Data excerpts

- Opening Delimiter -

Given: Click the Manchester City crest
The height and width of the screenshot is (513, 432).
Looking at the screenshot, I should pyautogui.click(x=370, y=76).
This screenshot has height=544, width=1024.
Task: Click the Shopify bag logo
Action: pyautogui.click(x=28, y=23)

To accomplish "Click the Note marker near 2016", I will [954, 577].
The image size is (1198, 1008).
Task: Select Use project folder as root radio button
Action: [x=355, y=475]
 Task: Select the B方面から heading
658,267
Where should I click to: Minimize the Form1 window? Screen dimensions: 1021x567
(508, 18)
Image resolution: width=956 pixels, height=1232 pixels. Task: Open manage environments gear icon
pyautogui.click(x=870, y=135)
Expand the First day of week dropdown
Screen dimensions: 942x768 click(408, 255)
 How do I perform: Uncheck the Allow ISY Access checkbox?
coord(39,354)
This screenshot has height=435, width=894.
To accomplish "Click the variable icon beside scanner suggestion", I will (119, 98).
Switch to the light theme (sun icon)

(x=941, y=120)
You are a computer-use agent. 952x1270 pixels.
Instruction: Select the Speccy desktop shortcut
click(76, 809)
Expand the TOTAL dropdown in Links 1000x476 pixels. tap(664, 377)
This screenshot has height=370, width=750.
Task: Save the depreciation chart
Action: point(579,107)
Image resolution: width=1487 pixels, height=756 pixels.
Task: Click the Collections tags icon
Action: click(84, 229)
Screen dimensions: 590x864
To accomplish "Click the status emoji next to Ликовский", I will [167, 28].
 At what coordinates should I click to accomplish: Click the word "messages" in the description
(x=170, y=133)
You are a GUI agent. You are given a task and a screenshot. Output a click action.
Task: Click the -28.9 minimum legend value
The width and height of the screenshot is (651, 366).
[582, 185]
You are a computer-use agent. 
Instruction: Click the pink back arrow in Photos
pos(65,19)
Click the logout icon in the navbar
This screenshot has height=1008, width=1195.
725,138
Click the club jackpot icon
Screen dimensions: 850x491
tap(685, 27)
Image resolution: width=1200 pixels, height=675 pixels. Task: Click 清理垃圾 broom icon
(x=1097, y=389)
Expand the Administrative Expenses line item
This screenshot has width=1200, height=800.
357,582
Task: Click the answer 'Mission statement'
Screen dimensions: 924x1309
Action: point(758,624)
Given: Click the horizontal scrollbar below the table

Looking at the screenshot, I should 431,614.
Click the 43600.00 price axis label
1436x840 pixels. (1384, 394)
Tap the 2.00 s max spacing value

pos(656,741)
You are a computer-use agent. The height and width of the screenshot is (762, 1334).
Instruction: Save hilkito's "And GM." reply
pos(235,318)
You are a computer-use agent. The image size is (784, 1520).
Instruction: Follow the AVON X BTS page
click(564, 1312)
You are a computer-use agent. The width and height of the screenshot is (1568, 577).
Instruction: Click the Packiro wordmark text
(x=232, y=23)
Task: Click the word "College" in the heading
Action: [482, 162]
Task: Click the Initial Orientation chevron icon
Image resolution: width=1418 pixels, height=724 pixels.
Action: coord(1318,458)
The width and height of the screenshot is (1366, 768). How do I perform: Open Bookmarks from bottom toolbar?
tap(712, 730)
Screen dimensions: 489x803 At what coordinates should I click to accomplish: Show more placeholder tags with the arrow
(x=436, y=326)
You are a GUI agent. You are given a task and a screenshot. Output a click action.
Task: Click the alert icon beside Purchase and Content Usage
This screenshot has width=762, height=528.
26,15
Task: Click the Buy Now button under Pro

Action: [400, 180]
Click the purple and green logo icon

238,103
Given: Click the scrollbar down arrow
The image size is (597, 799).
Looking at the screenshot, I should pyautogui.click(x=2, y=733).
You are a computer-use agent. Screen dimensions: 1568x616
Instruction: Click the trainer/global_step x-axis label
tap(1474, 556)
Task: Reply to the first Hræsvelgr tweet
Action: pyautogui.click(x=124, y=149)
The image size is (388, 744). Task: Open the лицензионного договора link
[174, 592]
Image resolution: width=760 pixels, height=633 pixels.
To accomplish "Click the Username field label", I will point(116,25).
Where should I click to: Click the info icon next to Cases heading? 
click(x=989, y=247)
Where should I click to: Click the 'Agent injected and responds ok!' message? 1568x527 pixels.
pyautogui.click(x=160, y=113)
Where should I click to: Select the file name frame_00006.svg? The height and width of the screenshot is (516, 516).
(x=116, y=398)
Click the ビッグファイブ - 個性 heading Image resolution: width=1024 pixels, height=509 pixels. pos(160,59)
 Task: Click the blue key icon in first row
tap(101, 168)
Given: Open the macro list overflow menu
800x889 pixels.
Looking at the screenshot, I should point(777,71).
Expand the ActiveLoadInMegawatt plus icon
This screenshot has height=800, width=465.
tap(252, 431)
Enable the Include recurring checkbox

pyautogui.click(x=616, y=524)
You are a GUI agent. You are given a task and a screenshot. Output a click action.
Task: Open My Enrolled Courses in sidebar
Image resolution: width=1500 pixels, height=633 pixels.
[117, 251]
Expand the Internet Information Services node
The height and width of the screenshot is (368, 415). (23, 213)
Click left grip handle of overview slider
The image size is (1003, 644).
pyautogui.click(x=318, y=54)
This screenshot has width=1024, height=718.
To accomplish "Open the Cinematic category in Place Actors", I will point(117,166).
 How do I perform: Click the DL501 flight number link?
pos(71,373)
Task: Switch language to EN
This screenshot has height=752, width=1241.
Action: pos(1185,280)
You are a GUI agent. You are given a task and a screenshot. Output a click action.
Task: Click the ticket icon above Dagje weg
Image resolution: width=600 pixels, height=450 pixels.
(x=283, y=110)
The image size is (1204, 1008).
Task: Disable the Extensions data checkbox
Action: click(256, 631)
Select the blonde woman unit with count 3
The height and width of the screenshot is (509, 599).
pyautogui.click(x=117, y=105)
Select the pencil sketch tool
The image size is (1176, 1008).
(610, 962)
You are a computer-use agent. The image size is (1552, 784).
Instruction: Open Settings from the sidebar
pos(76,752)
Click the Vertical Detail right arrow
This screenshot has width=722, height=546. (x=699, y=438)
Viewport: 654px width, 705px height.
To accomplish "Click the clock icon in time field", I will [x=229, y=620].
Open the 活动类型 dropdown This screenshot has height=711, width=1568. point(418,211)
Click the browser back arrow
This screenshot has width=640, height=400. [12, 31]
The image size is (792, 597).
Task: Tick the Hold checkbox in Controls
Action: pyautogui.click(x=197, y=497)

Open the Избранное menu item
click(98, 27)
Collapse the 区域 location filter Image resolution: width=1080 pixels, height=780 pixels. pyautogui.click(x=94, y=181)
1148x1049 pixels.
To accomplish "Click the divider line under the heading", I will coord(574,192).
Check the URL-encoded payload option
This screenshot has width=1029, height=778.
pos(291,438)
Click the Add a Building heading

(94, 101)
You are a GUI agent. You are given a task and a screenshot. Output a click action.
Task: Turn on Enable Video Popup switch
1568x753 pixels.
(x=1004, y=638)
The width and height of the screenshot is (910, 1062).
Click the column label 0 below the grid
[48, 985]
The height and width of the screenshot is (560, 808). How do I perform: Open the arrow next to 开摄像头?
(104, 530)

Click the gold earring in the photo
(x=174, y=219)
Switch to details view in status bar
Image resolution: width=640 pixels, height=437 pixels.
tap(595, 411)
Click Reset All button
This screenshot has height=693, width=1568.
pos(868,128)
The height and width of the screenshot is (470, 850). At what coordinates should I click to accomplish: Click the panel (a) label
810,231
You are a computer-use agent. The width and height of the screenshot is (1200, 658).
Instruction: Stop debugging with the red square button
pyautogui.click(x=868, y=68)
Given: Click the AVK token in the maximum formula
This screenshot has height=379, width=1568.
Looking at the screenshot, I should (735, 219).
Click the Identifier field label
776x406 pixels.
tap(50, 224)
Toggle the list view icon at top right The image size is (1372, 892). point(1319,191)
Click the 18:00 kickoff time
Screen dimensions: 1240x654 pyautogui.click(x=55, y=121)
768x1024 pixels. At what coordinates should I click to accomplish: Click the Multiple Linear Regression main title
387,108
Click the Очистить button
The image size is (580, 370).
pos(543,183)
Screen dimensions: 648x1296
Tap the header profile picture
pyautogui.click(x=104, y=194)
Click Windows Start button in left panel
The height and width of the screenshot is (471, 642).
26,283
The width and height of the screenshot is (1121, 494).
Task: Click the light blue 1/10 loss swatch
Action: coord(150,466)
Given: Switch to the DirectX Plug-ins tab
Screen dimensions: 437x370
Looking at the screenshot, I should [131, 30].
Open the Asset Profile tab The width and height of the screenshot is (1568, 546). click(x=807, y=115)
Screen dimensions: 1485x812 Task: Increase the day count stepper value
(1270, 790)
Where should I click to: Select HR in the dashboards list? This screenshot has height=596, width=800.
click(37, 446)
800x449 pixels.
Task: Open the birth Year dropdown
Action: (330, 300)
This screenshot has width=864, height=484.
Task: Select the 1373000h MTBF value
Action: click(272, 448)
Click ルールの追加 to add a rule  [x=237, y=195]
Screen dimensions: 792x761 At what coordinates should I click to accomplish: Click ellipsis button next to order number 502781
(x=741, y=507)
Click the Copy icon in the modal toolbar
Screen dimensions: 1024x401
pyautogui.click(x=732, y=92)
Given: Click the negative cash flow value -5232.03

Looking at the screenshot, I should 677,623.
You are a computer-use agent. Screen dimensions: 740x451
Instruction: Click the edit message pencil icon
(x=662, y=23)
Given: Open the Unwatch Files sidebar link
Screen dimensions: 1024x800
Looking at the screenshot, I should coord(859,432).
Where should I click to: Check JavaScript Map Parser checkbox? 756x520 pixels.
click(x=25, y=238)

- Closing Delimiter -

WORK TO COMPLETE: Transcribe the records above exactly, beginning at the line that contains "The height and width of the screenshot is (513, 432)." and ending with the line that contains "This screenshot has height=435, width=894.", both included, and nothing else.

TASK RESULT:
The height and width of the screenshot is (513, 432).
Looking at the screenshot, I should pyautogui.click(x=370, y=76).
This screenshot has height=544, width=1024.
Task: Click the Shopify bag logo
Action: pyautogui.click(x=28, y=23)

To accomplish "Click the Note marker near 2016", I will [954, 577].
The image size is (1198, 1008).
Task: Select Use project folder as root radio button
Action: [x=355, y=475]
 Task: Select the B方面から heading
658,267
Where should I click to: Minimize the Form1 window? Screen dimensions: 1021x567
(508, 18)
Image resolution: width=956 pixels, height=1232 pixels. Task: Open manage environments gear icon
pyautogui.click(x=870, y=135)
Expand the First day of week dropdown
Screen dimensions: 942x768 click(408, 255)
 How do I perform: Uncheck the Allow ISY Access checkbox?
coord(39,354)
This screenshot has height=435, width=894.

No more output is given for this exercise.